PROBLEM DETAILS
Two lines in the listing below mark the span: one contains "Viewport: 1060px width, 776px height." and one contains "Where should I". Reproduce both of them and everything between, exactly.

DATA
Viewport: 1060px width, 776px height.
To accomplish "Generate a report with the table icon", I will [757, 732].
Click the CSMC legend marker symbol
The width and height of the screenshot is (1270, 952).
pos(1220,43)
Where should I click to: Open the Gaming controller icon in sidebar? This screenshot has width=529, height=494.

...

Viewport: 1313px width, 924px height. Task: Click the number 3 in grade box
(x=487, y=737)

SOLUTION TO THIS EXERCISE
Viewport: 1060px width, 776px height.
To accomplish "Generate a report with the table icon", I will [757, 732].
Click the CSMC legend marker symbol
The width and height of the screenshot is (1270, 952).
pos(1220,43)
Where should I click to: Open the Gaming controller icon in sidebar? This screenshot has width=529, height=494.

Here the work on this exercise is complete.